Faut-il continuer ?

L'auteur

  • Philippe Weber
    • Responsable des études et de la stratégie
      CPR Asset Management

Revue de l'article

Cet article est extrait de
Revue Banque n°793

Cybercriminalité : un risque systémique pour les banques

En décembre, la Réserve fédérale a – enfin – amorcé la hausse du taux directeur, passé de 0-0,25 % à 0,25-0,50 %. Et maintenant ? On continue. Si l’on en croit les « petits points » (dots) qui indiquent pour chaque membre du FOMC le niveau qu’ils jugent optimal à chaque échéance, le taux devrait être relevé d’un quart de point tous les trimestres – très grande prudence donc. Bien sûr, tout dépendra des données. Mais pour l’instant, celles-ci montrent une économie sans doute pas flamboyante, mais solide. Les créations d’emplois, après un très relatif trou d’air à l’été, ont retrouvé un rythme vigoureux (+292 000 en décembre). L’inflation totale est basse et va le rester plus longtemps qu’anticipé, avec la nouvelle baisse du prix du pétrole. Mais d’autres indicateurs que l’indice des prix total (l’inflation médiane, par exemple) sont rassurants et montrent sans équivoque qu’il n’y a pas de pression déflationniste. Lente et régulière remontée des taux, donc.
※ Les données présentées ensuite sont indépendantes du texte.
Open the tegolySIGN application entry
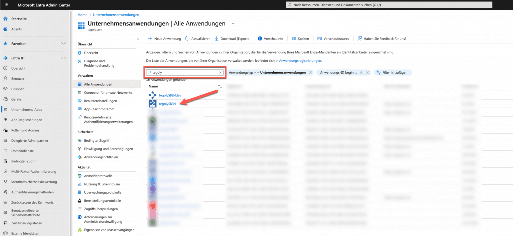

Quel événement pourrait enrayer ce mécanisme ? Sauf récession endogène très improbable, on en voit deux, qui concentrent d’ailleurs l’attention des marchés depuis le début de l’année. Le ralentissement en Chine, incontestable, ne semble pas de nature à inverser le cours des choses aux États-Unis, économie au demeurant assez fermée. Il est tout aussi improbable que les autorités chinoises, juste après l’inclusion du yuan dans le DTS, se livrent à une guerre des changes agressive, qui serait contre-productive. Seul un krach financier massif provoquerait une réaction sensible, même si on ne peut exclure de n’avoir que trois hausses au lieu de quatre. Le pétrole constitue un autre problème : le ralentissement de la Chine contribue à en faire baisser le prix, mais si la production s’ajustait au prix (nombre de forages sont déficitaires si le prix du baril est inférieur à 50 dollars), on verrait le prix se stabiliser. Mais en réalité, certains pays, notamment l’Arabie saoudite, maintiennent leur production à un très haut niveau, sans doute dans un but géopolitique. Si le pétrole moins cher et la désinflation importée ont suscité de nombreux commentaires négatifs, certains observateurs perçoivent désormais que le gain de pouvoir d’achat commence à se traduire par une accélération de l’activité dans les pays consommateurs. Faut-il arrêter les hausses de taux ? Sans doute pas.